Book Read Free

The Phoenix

Page 8

by Rhonda Nelson


  She seethed.

  Then stilled.

  And read the message again.

  Let him know if he changed his mind about seeing the background check? So Payne had offered and Jay had refused? Even knowing that she’d read everything she possibly could about him?

  That was…unexpected. And undeservedly noble.

  She exited the mail app and set the phone back down as though it had suddenly burst into flames.

  Damn.

  How was she supposed to fight dirty with a guy who was going to fight fair? This had never happened before. It was unprecedented, unfamiliar territory. She wasn’t quite sure what to think, but a more pressing matter arose and she pushed the conundrum to the back of her mind.
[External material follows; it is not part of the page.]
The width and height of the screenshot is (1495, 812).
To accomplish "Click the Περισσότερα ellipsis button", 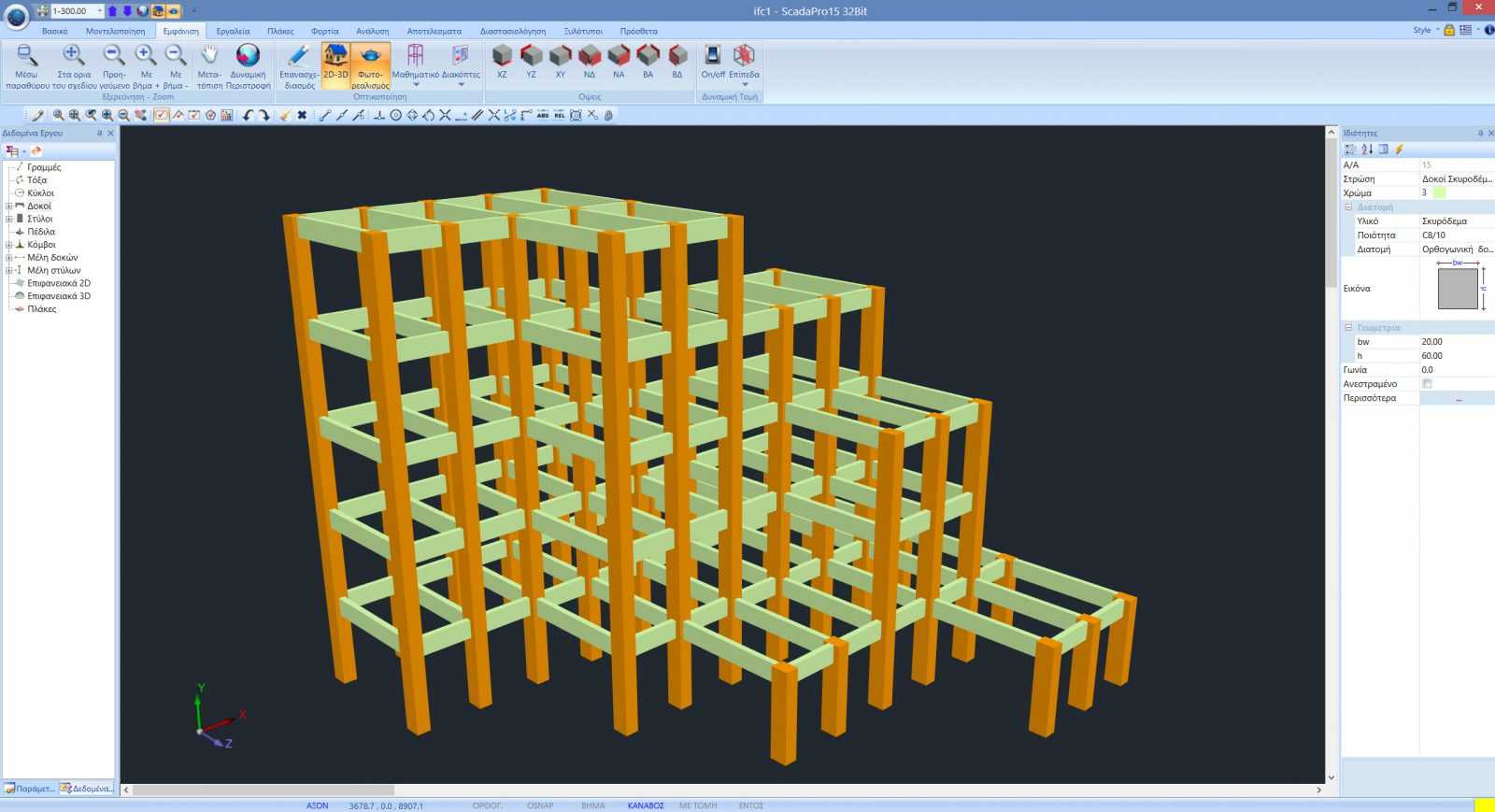I will (1458, 398).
  A mesh basket near the closet caught her attention. A collapsible hamper. Impressed—even she didn’t travel with her own dirty-clothes hamper—she hurried over and snagged the pants out of the bottom, then pushed her hands into the pockets. She’d just felt something round and plastic brush her fingers when a noise from behind startled her.

  Charlie reacted.

  EVEN KNOWING THAT SHE had a black belt in Tae Kwon Do hadn’t prepared Jay for how quickly she could strike. One second the sneaky, diabolical, opportunistic little wench had been prodding around in his pants pocket and the next she’d swung around and struck.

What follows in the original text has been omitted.